Selon les enquêteurs, on retrouve Slimane Khalfaoui à la croisée de plusieurs épisodes terroristes. Il est tout d’abord présenté comme un proche de Rabah Kadri, dit «Toufik», arrêté et inculpé par la justice britannique en compagnie de deux complices le 9 novembre. La presse britannique les soupçonne d’avoir projeté un attentat au gaz dans le métro de Londres. Les enquêteurs français précisent soulignent d’ailleurs que cette arrestation est le fruit d’une étroite collaboration entre les deux polices. Slimane Khalfaoui est aussi soupçonné d’avoir appartenu au «groupe de Francfort», démantelé en décembre 2000 alors qu’il s’apprêtait à commettre un attentat contre le marché et la cathédrale de Strasbourg lors des fêtes de Noël.

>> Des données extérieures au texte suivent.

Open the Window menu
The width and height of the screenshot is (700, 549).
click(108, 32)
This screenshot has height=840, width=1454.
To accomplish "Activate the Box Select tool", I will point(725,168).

Enfin, et surtout, les policiers français semblent convaincus qu’ils tiennent l’un des complices d’Ahmed Ressam, un Algérien de trente-quatre ans basé au Canada et arrêté à la frontière américaine le 14 décembre 1999 avec 59 kg d’explosifs dans le coffre de sa voiture. Les deux hommes, compagnons d’armes dans les camps afghans, préparaient un attentat contre l’aéroport de Los Angeles pour saluer la nouvelle année 2000.

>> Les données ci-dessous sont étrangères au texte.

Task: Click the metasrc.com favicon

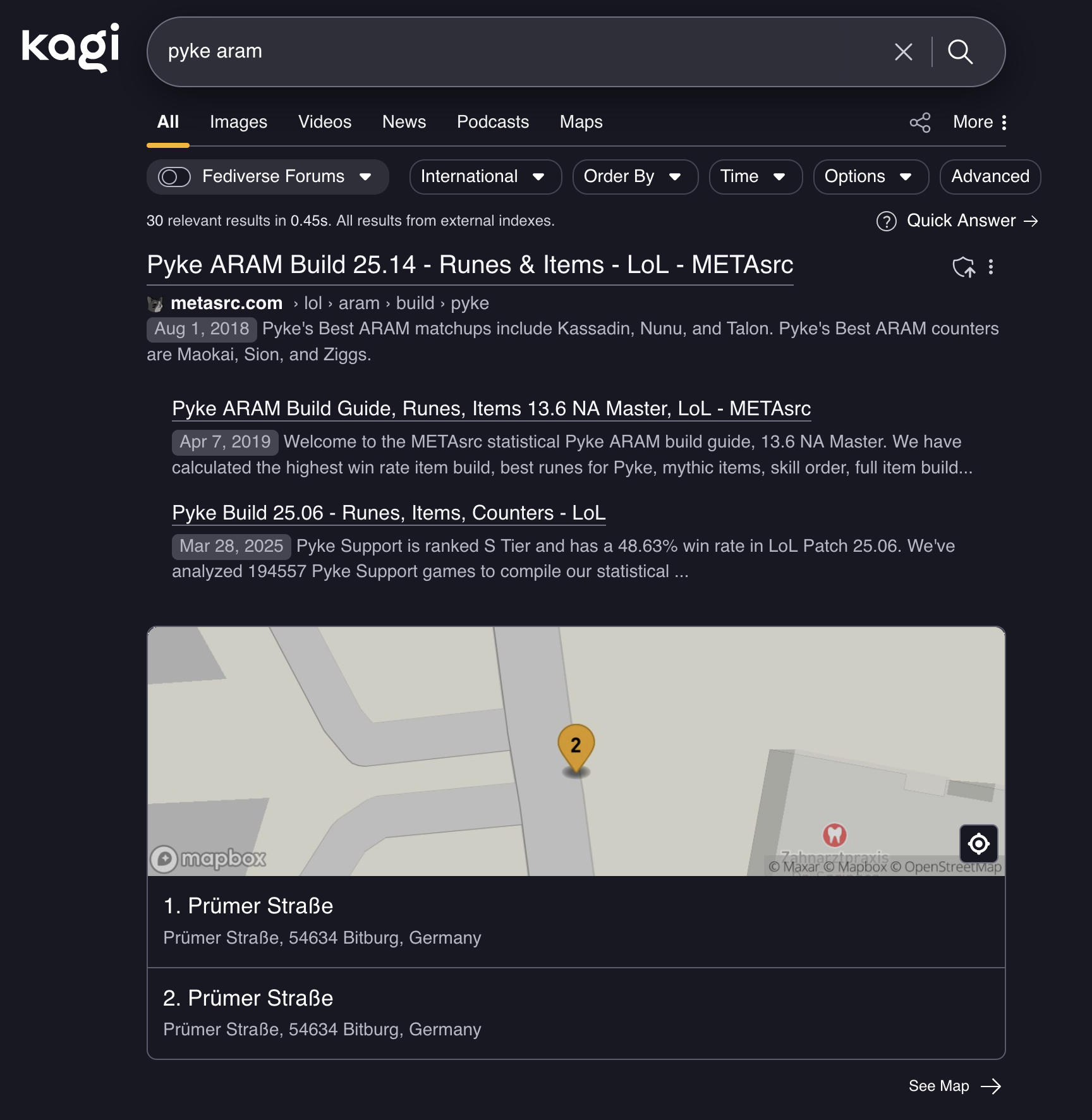Action: click(x=154, y=303)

La piste des assassins de Massoud

Ces interpellations avaient été précédées, vendredi 22 novembre, par l’arrestation de Redouane Daoud, près de la gare du Nord, à Paris. Ce jeune Algérien de vingt-cinq ans faisait l’objet d’un mandat d’arrêt international émis par la justice néerlandaise après son évasion en juin 2002 de la prison de Breda, dans le sud des Pays-Bas. Il y était incarcéré en compagnie de trois autres Algériens, présumés proches des islamistes radicaux algériens du Groupe salafiste pour la prédication et le combat. Les Néerlandais estiment que Redouane Daoud est un personnage important dans l’organigramme d’Al Qaïda au Pays-Bas. Les Hollandais affirment notamment avoir découvert lors d’une perquisition à son domicile la photo d’identité de l’un des membres du commando, le Tunisien Jawad, qui a assassiné le commandant Massoud, le 9 septembre 2001.

Cette arrestation, vendredi soir, est immédiatement suivie de quatre autres, en région parisienne, avec lesquelles Redouane Daoud venait de prendre contact. Elles sont soupçonnées d’appartenir à une cellule dont l’une des missions serait de fournir de la logistique : faux-papiers, argent, téléphones cellulaires. De plus, Redouane Daoud logeait chez eux.

Dans quelle mesures ces affaires ont-elles un lien direct les unes avec les autres ? Les enquêteurs doivent à présent s'employer à réunir auprès des suspects les informations qui permettraient d'établir des intersections entre les différents groupes en présence et, en tout cas, à «faire parler» le matériel saisi : téléphones cellulaires et ordinateurs. S’ils parviennent à transformer leurs convictions en preuves formelles, il se confirmerait alors qu'il s'agit bien de «gros poissons», et que le territoire européen est également le lieu d'une intense activité terroriste. En tout état de cause ces affaires démontrent un certain degré de spécialisation de la main d’œuvre et d’autonomie de la part des membres des réseaux qui témoignent d’une véritable maîtrise de la clandestinité. Une professionnalisation de l’activité en quelque sorte.